CONSEGNA
Riscrivi il passo del testo sul film su Craxi compreso tra "Lo spunto non" e "non a caso!", estremi inclusi, mettendo "culturale" al posto di "cinematografico".

Finita la condanna all'oblio È il merito del film su Craxi

Finita la condanna all'oblio È il merito del film su Craxi

A bbiamo dovuto aspettare vent'anni perché nel muro della damnatio memoriae eretto attorno alla figura di Bettino Craxi si aprisse un varco. Abbiamo dovuto sperimentare che cosa significhi consegnare le redini del paese nelle mani di politici improvvisati per sentire la nostalgia dei politici d'antan. Abbiamo dovuto vedere l'Italia declassata a fanalino di coda dell'Europa per rimpiangere i tempi in cui era considerata la quinta potenza mondiale. Abbiamo dovuto aspettare il ventesimo della morte perché del leader socialista si tornasse a parlare, facendolo uscire dal cono d'ombra in cui è stato eclissato per questi lunghi anni.

Lo spunto non è politico, ma cinematografico: è appena uscito nelle sale il film Hammamet, con un titolo che riconduce immediatamente al luogo d'esilio in terra tunisina, ultimo rifugio di Craxi. E questo non a caso!

ESTRATTO DEL LISTING
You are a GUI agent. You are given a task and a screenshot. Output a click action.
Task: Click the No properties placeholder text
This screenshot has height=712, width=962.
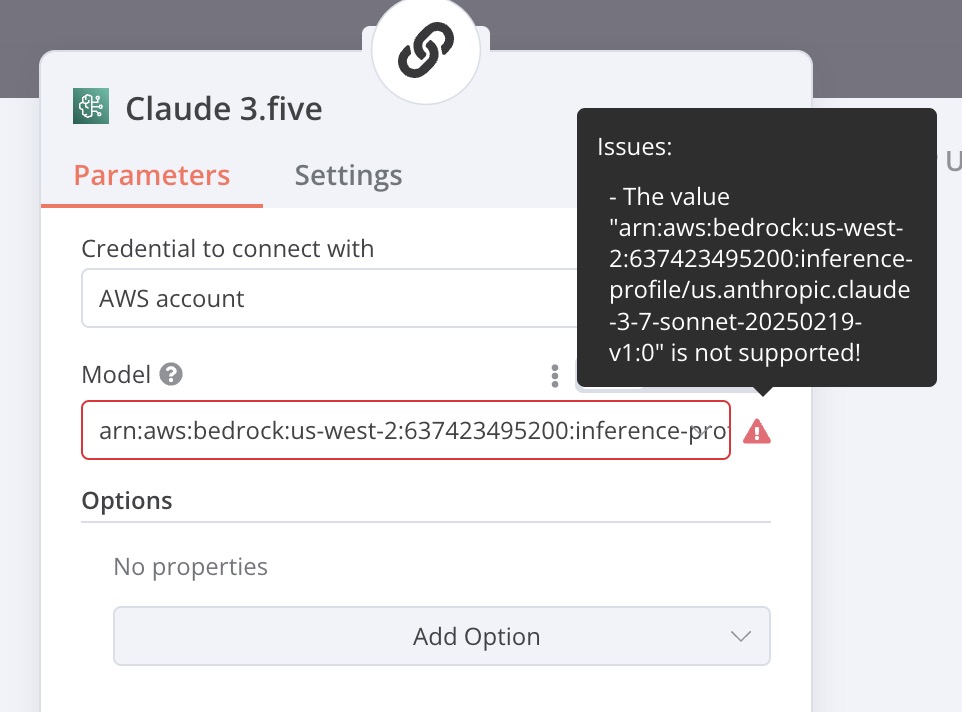(191, 567)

RISPOSTA ATTESA
Lo spunto non è politico, ma culturale: è appena uscito nelle sale il film Hammamet, con un titolo che riconduce immediatamente al luogo d'esilio in terra tunisina, ultimo rifugio di Craxi. E questo non a caso!